This astute development of the estate's existing triumvirate - racecourse, aerodrome and house - has helped both to spread Goodwood's marketability in terms of corporate appeal and to increase the number of days annually when it can contribute to the ducal exchequer (the house alone played host to some 200 functions last year), helping to iron out problems of seasonality. Its other problem as a venue for corporate beanfeasting is one of location. Although the Sussex coast is handily placed for day trips from London and the South-east, longer corporate visits, or those from further afield, have made less sense.

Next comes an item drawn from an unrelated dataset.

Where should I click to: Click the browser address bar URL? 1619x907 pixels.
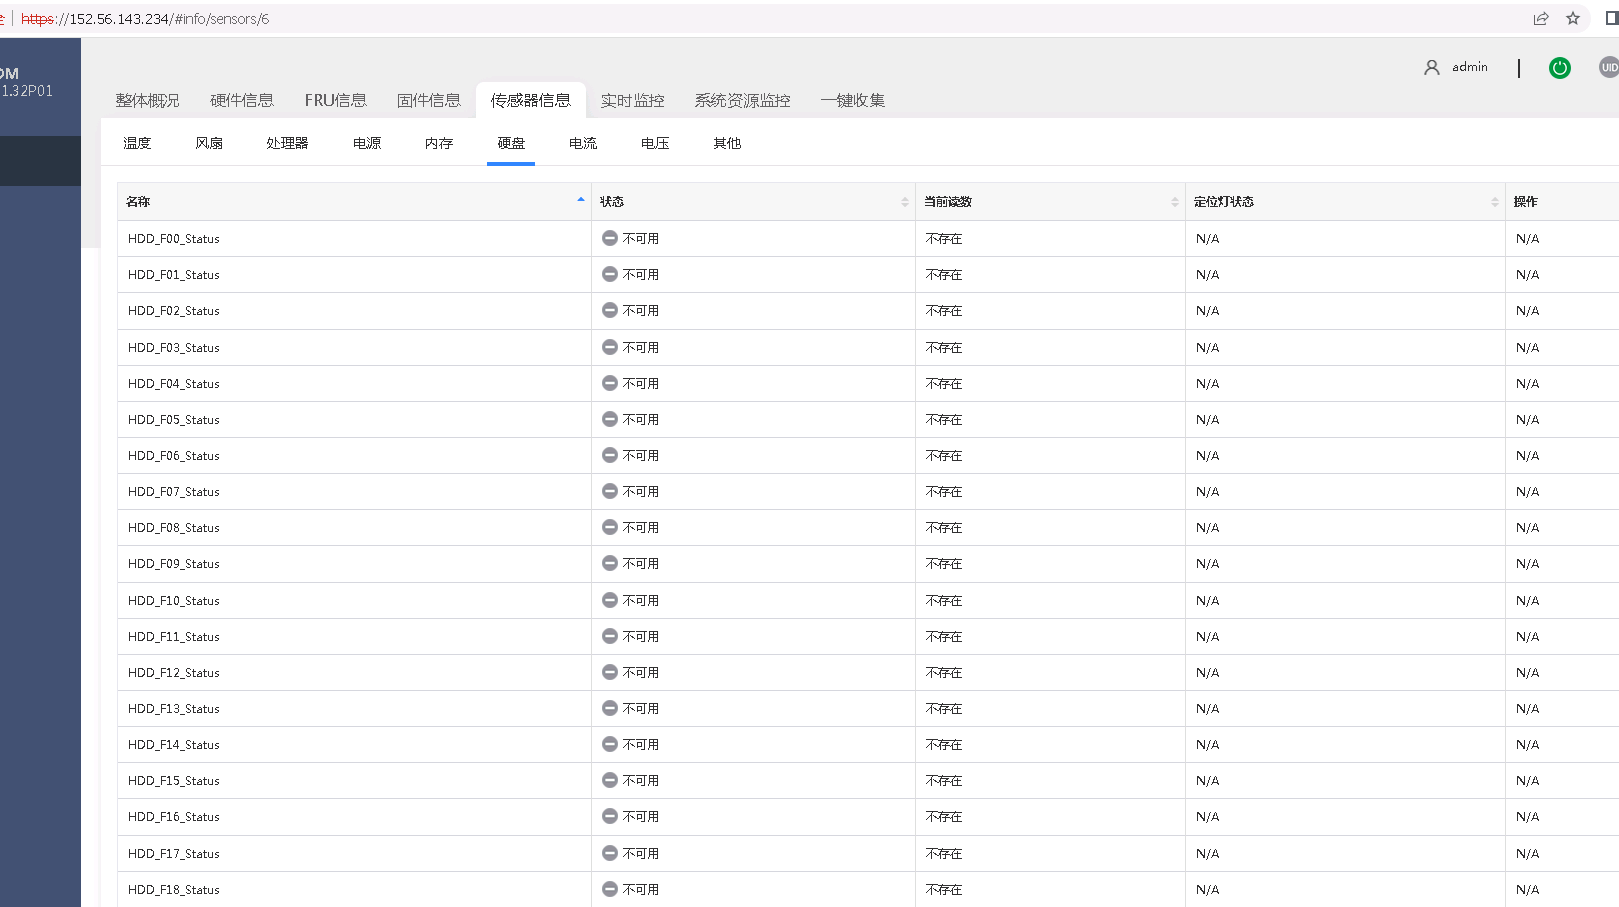pyautogui.click(x=145, y=19)
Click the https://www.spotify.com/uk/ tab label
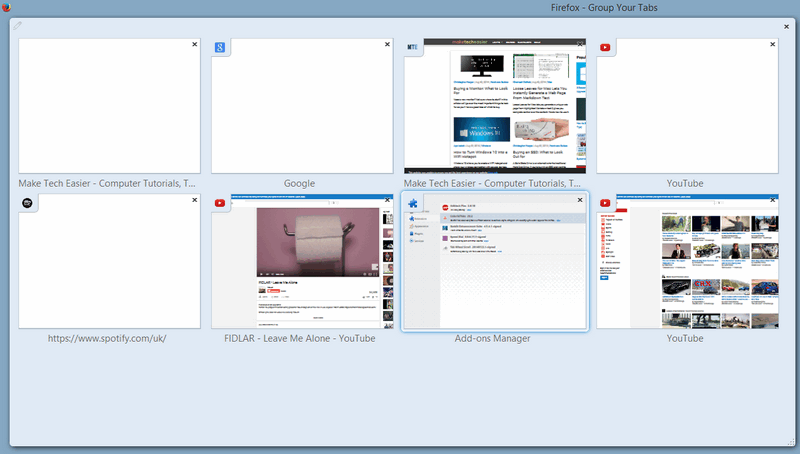Screen dimensions: 800x454 pos(109,338)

Realising in addition that watering the corporate client is at least as profitable as entertaining him, Goodwood has recently converted what was the Richmond Arms pub into the 90-bedroomed Goodwood Park Hotel, Golf and Country Club (in a 30/70 joint venture with Country Club Hotels Ltd), replete with jacuzzis, conference facilities and ducally titled restaurants. Manager Douglas Goodall reports roughly one third of the hotel's custom coming from the corporate market, everything from banks to "national oil companies" taking advantage of proximity to Goodwood House's ballroom - now the haunt of marketing men rather than Romanoffs - to save executive time.
Although Goodall admits that they have been "hit by the recession", his business/leisure mix has assured a respectable 65% average through recent dark days. "I like to think it was all a conscious decision," says the duke. "In any case, the hotel has already begun to bring everything together."

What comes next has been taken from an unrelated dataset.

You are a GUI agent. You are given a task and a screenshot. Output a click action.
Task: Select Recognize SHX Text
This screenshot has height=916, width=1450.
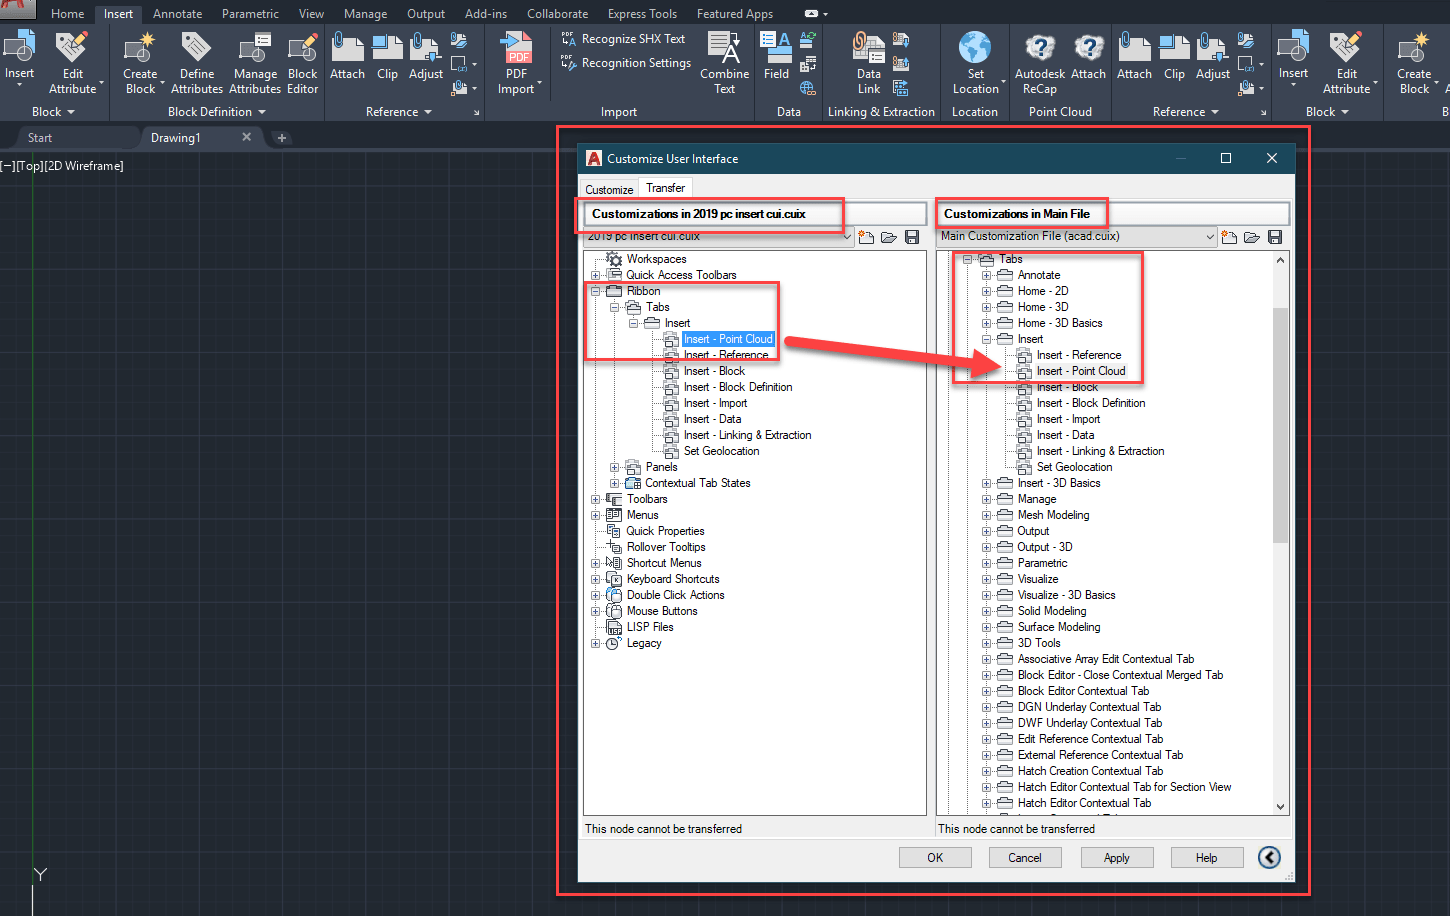point(623,38)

As with all of its other transformations, these latest conversions demonstrate the double imperatives at work in making Goodwood run as a going concern: that ventures should be profitable, but that profit making should not interrupt the traditional mores of a great estate.
Reconciling this paradox is not always possible. John Robinson, manager of Goodwood's 2,800-acre home farm, groans when asked about the impact of the European Community's Common Agricultural Policy (CAP) and of the General Agreement on Tariffs and Trade (GATT). In spite of a reduction in manning levels from 28 in 1981 to nine in 1991, conversion to new crops such as oilseed rape, and heavy capital investment in machinery, EC quota systems have made the prospect of profitable farming at Goodwood unlikely. ("I've been instructed not to talk about profits," says Robinson, darkly, "so I take that to mean I'm not allowed to talk about losses either.") Given this, might it not make sense to wind down the home farm? "Oh, Lord, no," says the chairman. "Goodwood without some element of farming would be simply unimaginable."
"A journalist once asked me what I'd like to be remembered for," laughs the Duke of Richmond. "First time I'd been asked to write my own obituary. Anyway, I said 'For having maintained the unity and continuity of Goodwood'." It is not as enviable a task as it might sound. Other owners of stately homes have opted for safari parks as a means of survival, and for these, says the duke (not entirely convincingly), he feels "the greatest respect". His own balancing of historic noblesse oblige with the altogether less noble demands of the present has been more discreet, if not more profitable. Half a dozen other houses have now followed Goodwood's lead, and the duke has found himself something of an unofficial management consultant to the aristocracy.
Among recent glimmers on Goodwood's financial horizon has been the discovery of oil by Kelt Energy just north of the racecourse. Kelt's well at present produces 200 barrels a day, but it is difficult to imagine anything larger fitting in with Goodwood's policy of "evolution, not revolution", or its chairman swapping strawberry leaves for a 10-gallon hat.